RaspberryPi: This contains project files and application code specific to example applications that run on Raspberry Pi boards and are built using make and GCC natively on the Raspberry Pi. Under this folder are sub-folders for each targeted board (Zero W and Pico). Under this folder is a further sub-folder for each application example. This contains project files that are built using make and GCC. In Raspberry Pi OS GCC will always be available.
Simulation: This contains project files for example applications that are built to run on a computer as a simulation rather than on embedded hardware. Under this folder are sub-folders for each targeted simulation platform (Windows and Linux). Under these folders are further sub-folder for each application example. These sub-folders each contain a makefile/nmakefile to build the example application using GCC/Visual Studio CL.

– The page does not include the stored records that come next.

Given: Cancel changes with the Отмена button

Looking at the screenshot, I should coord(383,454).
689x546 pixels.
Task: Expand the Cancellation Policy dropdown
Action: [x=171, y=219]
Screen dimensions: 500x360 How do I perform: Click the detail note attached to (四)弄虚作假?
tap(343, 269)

MiniWin: This contains the MiniWin embedded window manager source code which is common to all example applications for all platforms and processors. It contains the following sub-folders:
bitmaps: Bitmaps and their C99 file encodings used by MiniWin
dialogs: Standard dialogs provided by MiniWin
docs: All documentation
gl: The graphics library incorporated in MiniWin including fonts
templates: Templates of required application files
ui: Standard user interface controls. User code can add to this for further controls if required
hal: Source files common to all hal implementations and then further source files in sub-folder for different currently supported platforms and processors. Each set of drivers for a particular target builds only for that target. Other different target files compile to nothing through the use of #defines.

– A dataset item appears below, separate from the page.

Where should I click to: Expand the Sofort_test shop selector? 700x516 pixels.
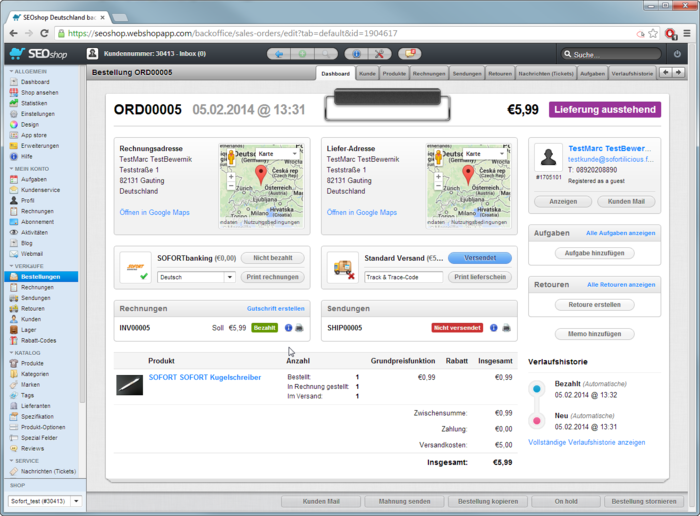point(42,502)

In addition the following source files are in the MiniWin folder:
calibrate.h/c: Third party touch screen calibration routines
miniwin_debug.h/c: Implementation of assert functionality, debug build only
miniwin_message_queue.h/c: Simple message queue code for MiniWin messages
miniwin_settings.h/c: Simple non-volatile storage routines for settings
miniwin_touch.h/c: Interface between touch driver code under hal and the touch client code in MiniWin
miniwin_tree_container.h/c: Tree container storage utility
miniwin_utilities.h/c: Generic utility routines
miniwin.h/c: The main window manager code
MiniWinTest_Common: This contains application source files for the comprehensive MiniWinTest example that are common to all platform/processor variants.

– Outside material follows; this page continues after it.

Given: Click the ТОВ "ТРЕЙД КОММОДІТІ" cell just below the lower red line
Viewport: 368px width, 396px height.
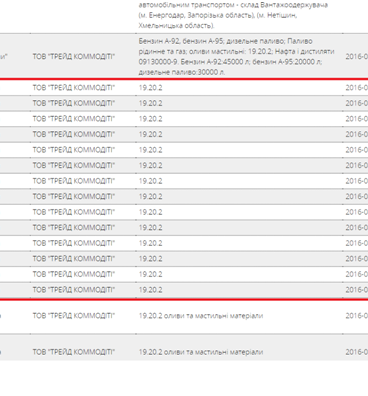Looking at the screenshot, I should tap(74, 316).

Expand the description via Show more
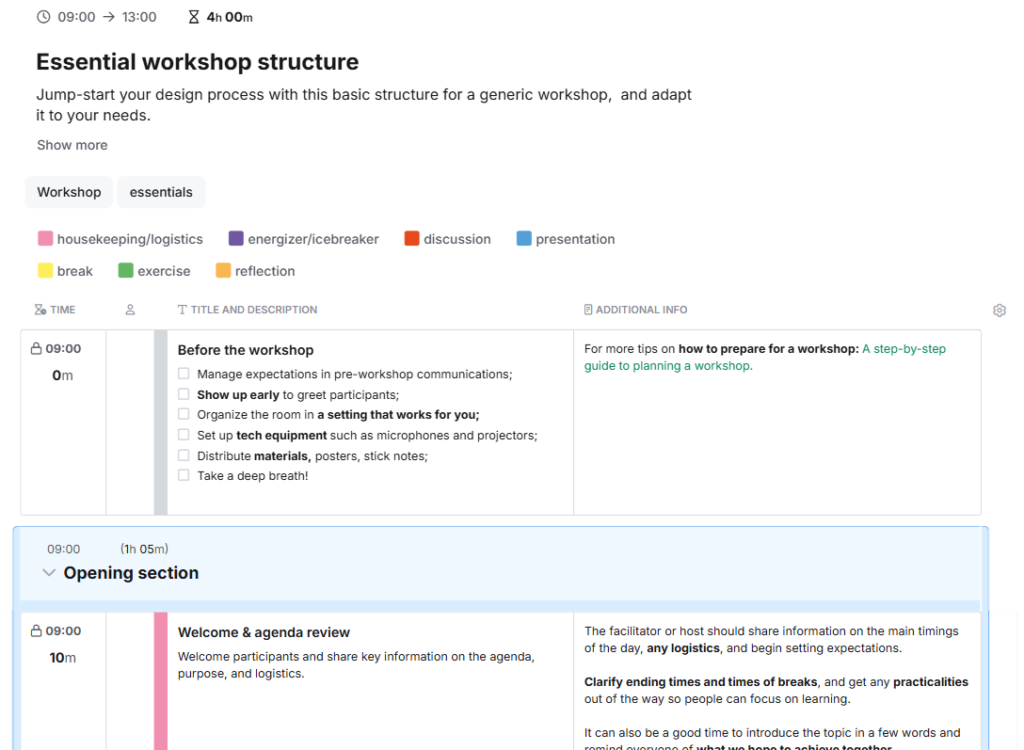click(x=71, y=145)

MiniWinSimple_Common: This contains the application example source files described later in this document.
MiniWinFixedWindows_Common: As above but for the fixed windows example project.
MiniWinRoot_Common: As above but for the root window example project.
MiniWinFile_Common: As above but for the file example project.
MiniWinTTFonts_Common: As above but for the TrueType font rendering example project.
MiniWinFreeRTOS: As above but for the FreeRTOS integration example project.
MiniWinCamera: As above but for the video camera integration example project.
Tools: This contains the utility applications that are part of MiniWin that are built for Linux or Windows using GCC. This folder contains the following sub-folders:
BMPConv24Colour: This is a command line utility for converting a Windows 24 bit per pixel .bmp file to a 3 bytes per per pixel C99 source file. It uses EasyBMP.
BMPConvMono: This is a command line utility for converting a Windows 2 bit per pixel .bmp file to an 8 pixels per byte C99 source file. It uses EasyBMP.
CodeGen: This contains the MiniWin code generator utility. It is described later in this document.
FontEncoder: This is a command line utility for converting a TrueType font file to a run-length encoded C99 source file. It comes as part of the mcufonts library.
EasyBMP: This is source code for a third party Windows .bmp file handling library. It is used by the utility applications, not MiniWin.